◆ **Your goal**: Return exactly the lines from the one that contains "Pick the genus name Mycobacterium" up to the last line of the listing, and nothing else.

◆ **Extracted records**:
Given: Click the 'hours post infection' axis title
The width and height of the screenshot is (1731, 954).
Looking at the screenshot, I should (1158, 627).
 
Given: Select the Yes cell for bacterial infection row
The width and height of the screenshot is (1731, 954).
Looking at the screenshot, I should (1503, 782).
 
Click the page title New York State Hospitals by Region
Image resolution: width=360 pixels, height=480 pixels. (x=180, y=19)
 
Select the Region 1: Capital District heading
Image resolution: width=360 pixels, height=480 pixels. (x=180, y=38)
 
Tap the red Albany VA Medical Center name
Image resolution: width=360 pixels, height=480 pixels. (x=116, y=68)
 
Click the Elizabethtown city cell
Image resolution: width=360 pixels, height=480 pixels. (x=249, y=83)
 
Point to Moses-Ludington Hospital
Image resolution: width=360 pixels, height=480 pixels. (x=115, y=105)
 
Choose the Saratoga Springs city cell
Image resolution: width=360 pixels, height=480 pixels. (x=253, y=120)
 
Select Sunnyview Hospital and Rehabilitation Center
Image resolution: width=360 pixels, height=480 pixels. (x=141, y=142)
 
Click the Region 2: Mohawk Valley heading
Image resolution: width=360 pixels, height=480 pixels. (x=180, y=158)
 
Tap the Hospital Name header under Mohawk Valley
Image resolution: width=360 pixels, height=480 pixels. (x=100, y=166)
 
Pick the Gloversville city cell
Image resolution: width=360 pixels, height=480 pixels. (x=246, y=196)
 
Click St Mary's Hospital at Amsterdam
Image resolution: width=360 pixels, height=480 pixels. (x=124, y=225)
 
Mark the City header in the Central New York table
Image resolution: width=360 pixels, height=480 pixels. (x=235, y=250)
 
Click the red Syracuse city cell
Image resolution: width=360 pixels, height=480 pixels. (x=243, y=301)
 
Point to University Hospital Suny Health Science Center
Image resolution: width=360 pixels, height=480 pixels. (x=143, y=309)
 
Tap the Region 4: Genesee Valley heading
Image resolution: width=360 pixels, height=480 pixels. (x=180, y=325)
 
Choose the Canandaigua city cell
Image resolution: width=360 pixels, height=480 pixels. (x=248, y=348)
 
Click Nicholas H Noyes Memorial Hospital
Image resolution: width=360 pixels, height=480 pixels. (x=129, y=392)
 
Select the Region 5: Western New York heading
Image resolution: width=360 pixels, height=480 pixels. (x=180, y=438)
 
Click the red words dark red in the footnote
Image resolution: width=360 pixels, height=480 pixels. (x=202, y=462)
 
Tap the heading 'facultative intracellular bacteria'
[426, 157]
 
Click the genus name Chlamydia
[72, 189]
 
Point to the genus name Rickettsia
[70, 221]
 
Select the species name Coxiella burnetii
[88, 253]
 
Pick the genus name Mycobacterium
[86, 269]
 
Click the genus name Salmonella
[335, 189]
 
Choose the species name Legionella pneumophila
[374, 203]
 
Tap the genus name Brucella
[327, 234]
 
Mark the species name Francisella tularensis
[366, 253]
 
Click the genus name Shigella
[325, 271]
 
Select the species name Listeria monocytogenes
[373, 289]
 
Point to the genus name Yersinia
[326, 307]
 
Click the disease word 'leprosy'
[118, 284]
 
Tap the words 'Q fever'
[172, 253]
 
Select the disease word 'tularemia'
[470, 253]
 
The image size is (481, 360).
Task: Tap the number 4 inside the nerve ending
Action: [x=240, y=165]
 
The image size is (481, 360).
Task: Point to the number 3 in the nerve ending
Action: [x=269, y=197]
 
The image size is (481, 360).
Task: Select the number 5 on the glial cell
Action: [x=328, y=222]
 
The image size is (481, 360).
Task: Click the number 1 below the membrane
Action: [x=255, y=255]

◆ **Output**:
Pick the genus name Mycobacterium
[86, 269]
 
Click the genus name Salmonella
[335, 189]
 
Choose the species name Legionella pneumophila
[374, 203]
 
Tap the genus name Brucella
[327, 234]
 
Mark the species name Francisella tularensis
[366, 253]
 
Click the genus name Shigella
[325, 271]
 
Select the species name Listeria monocytogenes
[373, 289]
 
Point to the genus name Yersinia
[326, 307]
 
Click the disease word 'leprosy'
[118, 284]
 
Tap the words 'Q fever'
[172, 253]
 
Select the disease word 'tularemia'
[470, 253]
 
The image size is (481, 360).
Task: Tap the number 4 inside the nerve ending
Action: [x=240, y=165]
 
The image size is (481, 360).
Task: Point to the number 3 in the nerve ending
Action: [x=269, y=197]
 
The image size is (481, 360).
Task: Select the number 5 on the glial cell
Action: [x=328, y=222]
 
The image size is (481, 360).
Task: Click the number 1 below the membrane
Action: [x=255, y=255]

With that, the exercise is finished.